One company among those cheering the hardest will be luxury accessories retailer Oroton, as it recalibrates its business to a life without the prized Ralph Lauren brand. Oroton’s shares have bolted up 12.5 per cent since mid-August, when it announced the loss of that brand.


Just after its mid-August announcement, Oroton’s stock fell to as low as $5.80. Yesterday it closed at $7.08, and tomorrow it goes ex-dividend for 28¢, which is fully franked.

The question is, will it go higher?

The interest rate cuts won’t harm its chances, but the answer lies in Oroton’s true valuation, which has been obscured by both the over and under-exuberance of investors.

Its current price is still a long way from where it stood in mid-August at $7.75 and well below its 12-month high of just over $9 in March.

The reason for such swings is that the market first over-valued the Ralph Lauren contract. It valued the $9 million or so the contract brought in each year into perpetuity, instead of as a five-year contract up for review in year three.

Investors gave the earnings from Ralph Lauren an Oroton multiple, which was then about 14 times and at the time, worth about $126 million. And then, when it lost the contract, Oroton was compensated only $30 million by Ralph Lauren.

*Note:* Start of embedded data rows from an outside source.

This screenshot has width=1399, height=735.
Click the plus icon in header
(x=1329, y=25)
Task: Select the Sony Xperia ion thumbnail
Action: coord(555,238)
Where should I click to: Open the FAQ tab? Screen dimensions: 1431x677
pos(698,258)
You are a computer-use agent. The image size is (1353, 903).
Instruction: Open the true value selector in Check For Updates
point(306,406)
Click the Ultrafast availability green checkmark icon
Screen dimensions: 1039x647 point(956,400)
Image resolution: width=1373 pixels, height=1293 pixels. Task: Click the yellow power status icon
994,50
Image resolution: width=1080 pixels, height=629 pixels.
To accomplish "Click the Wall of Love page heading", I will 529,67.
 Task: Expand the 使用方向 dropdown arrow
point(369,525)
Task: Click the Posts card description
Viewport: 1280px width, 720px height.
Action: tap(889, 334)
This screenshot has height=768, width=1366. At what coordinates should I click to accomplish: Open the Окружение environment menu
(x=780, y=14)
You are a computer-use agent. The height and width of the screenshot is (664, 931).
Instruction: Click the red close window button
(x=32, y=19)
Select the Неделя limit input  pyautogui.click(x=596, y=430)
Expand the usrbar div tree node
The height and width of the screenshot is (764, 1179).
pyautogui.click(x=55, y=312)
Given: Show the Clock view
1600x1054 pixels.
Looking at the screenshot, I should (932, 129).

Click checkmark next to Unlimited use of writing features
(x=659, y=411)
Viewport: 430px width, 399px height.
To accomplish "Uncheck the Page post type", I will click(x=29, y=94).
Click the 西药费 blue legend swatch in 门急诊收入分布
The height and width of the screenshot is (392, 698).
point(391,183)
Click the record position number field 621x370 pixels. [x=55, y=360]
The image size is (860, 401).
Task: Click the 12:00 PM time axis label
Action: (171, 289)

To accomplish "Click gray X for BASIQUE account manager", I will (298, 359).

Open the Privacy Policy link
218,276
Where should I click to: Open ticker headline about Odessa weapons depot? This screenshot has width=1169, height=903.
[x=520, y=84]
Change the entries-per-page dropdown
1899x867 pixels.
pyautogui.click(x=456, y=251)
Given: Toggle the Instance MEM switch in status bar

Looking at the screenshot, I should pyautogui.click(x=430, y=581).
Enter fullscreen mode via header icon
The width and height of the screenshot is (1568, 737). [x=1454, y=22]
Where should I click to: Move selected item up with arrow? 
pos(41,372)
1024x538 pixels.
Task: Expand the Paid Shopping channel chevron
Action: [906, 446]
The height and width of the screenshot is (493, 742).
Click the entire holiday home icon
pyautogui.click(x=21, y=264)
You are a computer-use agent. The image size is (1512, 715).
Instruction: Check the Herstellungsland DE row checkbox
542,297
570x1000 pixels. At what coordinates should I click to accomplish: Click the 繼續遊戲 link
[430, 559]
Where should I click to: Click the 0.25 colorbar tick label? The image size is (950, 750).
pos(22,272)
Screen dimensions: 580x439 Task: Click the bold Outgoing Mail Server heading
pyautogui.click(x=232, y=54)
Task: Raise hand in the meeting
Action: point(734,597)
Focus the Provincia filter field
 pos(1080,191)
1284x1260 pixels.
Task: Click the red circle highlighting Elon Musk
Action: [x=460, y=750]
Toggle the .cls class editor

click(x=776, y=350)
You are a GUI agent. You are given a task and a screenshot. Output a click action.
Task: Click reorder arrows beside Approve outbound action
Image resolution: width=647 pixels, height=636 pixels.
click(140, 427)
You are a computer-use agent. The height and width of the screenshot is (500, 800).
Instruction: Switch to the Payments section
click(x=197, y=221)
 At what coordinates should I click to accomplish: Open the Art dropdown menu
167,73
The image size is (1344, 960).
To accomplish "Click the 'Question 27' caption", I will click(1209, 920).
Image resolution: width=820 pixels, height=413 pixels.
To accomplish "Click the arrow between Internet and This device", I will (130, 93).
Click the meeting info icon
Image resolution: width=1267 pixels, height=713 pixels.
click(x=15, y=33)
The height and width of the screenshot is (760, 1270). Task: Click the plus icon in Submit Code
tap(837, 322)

After the sell-off, at $6 a share, the market under-appreciated Oroton’s real business. We’re talking about its Australia-wide network of 60 or so stores that now generate two-thirds of its earnings, which are growing at a reasonable rate. Plus there is the option to expand into Asia.

At its recent lows, Ralph Lauren was valued at nothing and its business was trading well below the earnings multiple currently used by retailers in valuing each other: eight times earnings before interest, taxes, depreciation and amortisation.

Oroton trades on a price-to-earnings ratio for fiscal 2014 (when it loses its Ralph Lauren contract) of about 15 times, so you are probably paying a fair price for its retail operations, and then some. You are also getting about $40 million in cash from Ralph Lauren (the $30 million compensation plus the 11 months remaining on the contract).

One investor who has got it right so far is Silvo Barac, a member of Invesco’s small-cap team. His fund bought in around $6 and he believes the retailer is headed further north. But this is largely based on its chief executive, Sally Macdonald, using this cash effectively.

At this point, if you’re investing in Oroton, it’s because you believe in Macdonald’s team.